There are several scenes with no signs of human life. The screen fills with unnatural colors ripped straight from a DMT vision, or Arthur Russell and Nine Inch Nails album covers. Once the onslaught of colorful freak-outs and the barrage of Bicep iconography ends, things come to a close with the duo breaking their stoicism to chuckle and walk off-screen. After folding in on itself and transforming several times over, the show ends with the same straightforward establishing shot it started with.
“We're at this stage now where Zak just blows us out of the water every time we do stuff together,” McBriar says. “It's just like ‘Whoooaaaah, this is better than I thought.’ We just agreed let's make it super simple and give Zak the most easy palette to work with. And I think that worked out well: just the boxes, us, and the white room —that's such good material to play with.”
They were admittedly uncomfortable in the uncharted territory of livestreaming, but Ferguson and McBriar consider the final result a triumph. Fans agree. People tuned in from more than 70 countries across five time zones. A month on, it’s not uncommon to spot requests for a recording of it in dance music-minded corners of the internet.

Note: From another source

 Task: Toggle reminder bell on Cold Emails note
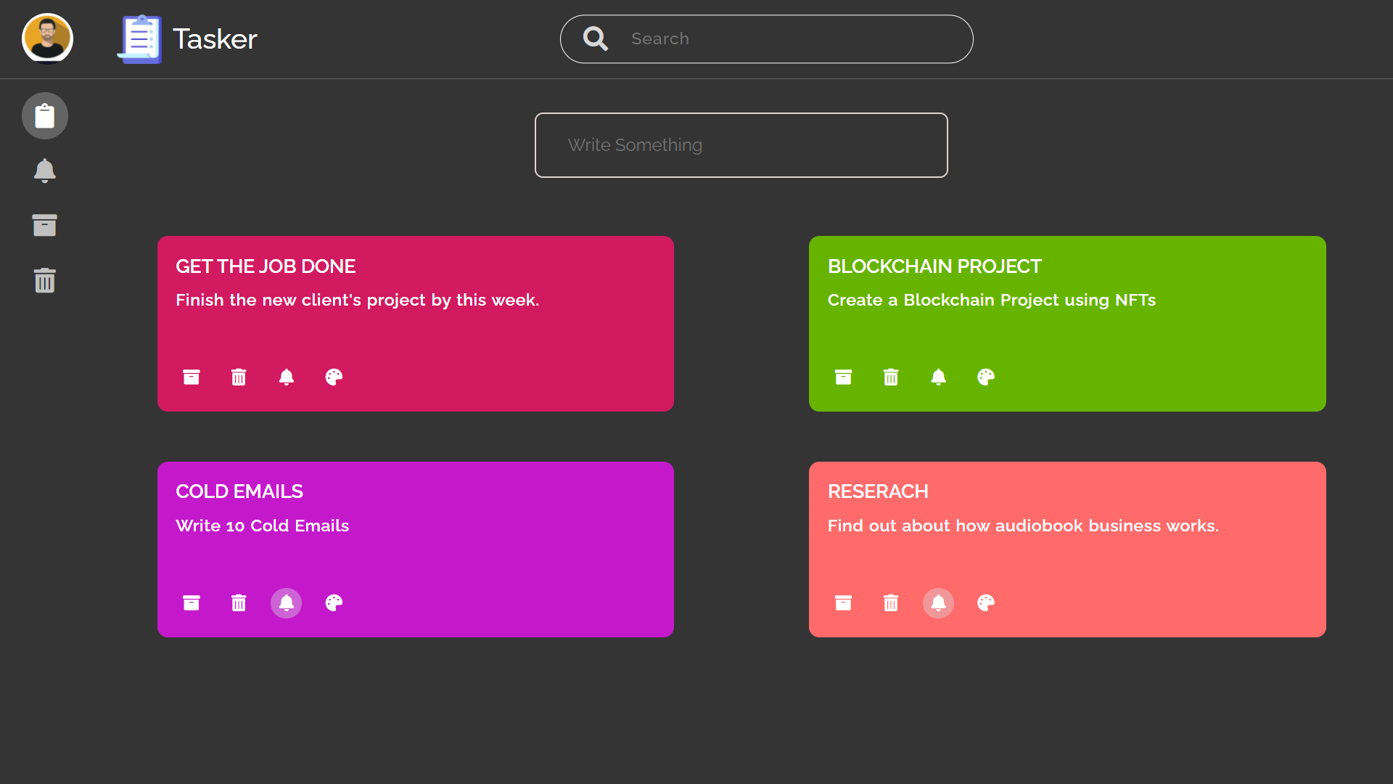(287, 603)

With one successful stream under their belt, Bicep are planning another close to the Isles January release. As is the case with Bicep’s larger output, they’re pleased to take a familiar formula and reimagine it within their distinct perspective.
“We really wanted to get that feeling of occasion,” McBriar says. “That's why we were like, ‘it's not going to be streamable afterwards.’ Not giving people the choice to watch it any time, anywhere, any day, created that thing of excitement.”
“It's like a collective live event,” Ferguson says. “Just the way electronic music and DJ sets have been consumed online, it's like everyone gets whatever they want in a sense.”
Rather than contributing to the ever-expanding sprawl of instant availability to all things ever made, the goal was to create a collective memory and evoke a shared sense of spontaneity decidedly missing from the COVID era.
“Trying to add to that and then create an event from it,” Ferguson says, “was definitely the hardest part to put together.”
Beyond refining their approach and preparing the new album, the pair keep busy tending to a personalized Spotify playlist of favorite tunes and assembling the monthly Feel MyBicep Radio program on Apple Music. They see both curatorial endeavors as logical successors to their blogging days.
Bicep is acutely aware of how their nostalgia-laden aesthetic resonates with listeners during a moment when dance floors are simultaneously frozen in the past and sealed away in an unknowable future.
“Context often affects music,” McBriar says, referencing the “Glue” music video’s melancholy remembrance of raves past. “The music has a different meaning now than when we made it. People at the time were pining for the ‘90s, and now people are just pining for 2018."
Although they’re reluctant to make any bold predictions about what the future holds for dance culture, Ferguson and McBriar are hopeful about the larger community’s ability to look after itself and endure the pressure of tough times.
“The arts have always survived these things,” McBriar says. “The arts transcend wars. Dance music's always had to be progressive. It always has to move with the times; it's a futuristic idea. My hope is that, maybe through all of this, lessons will have been learned — there has to be some positives taken from it.”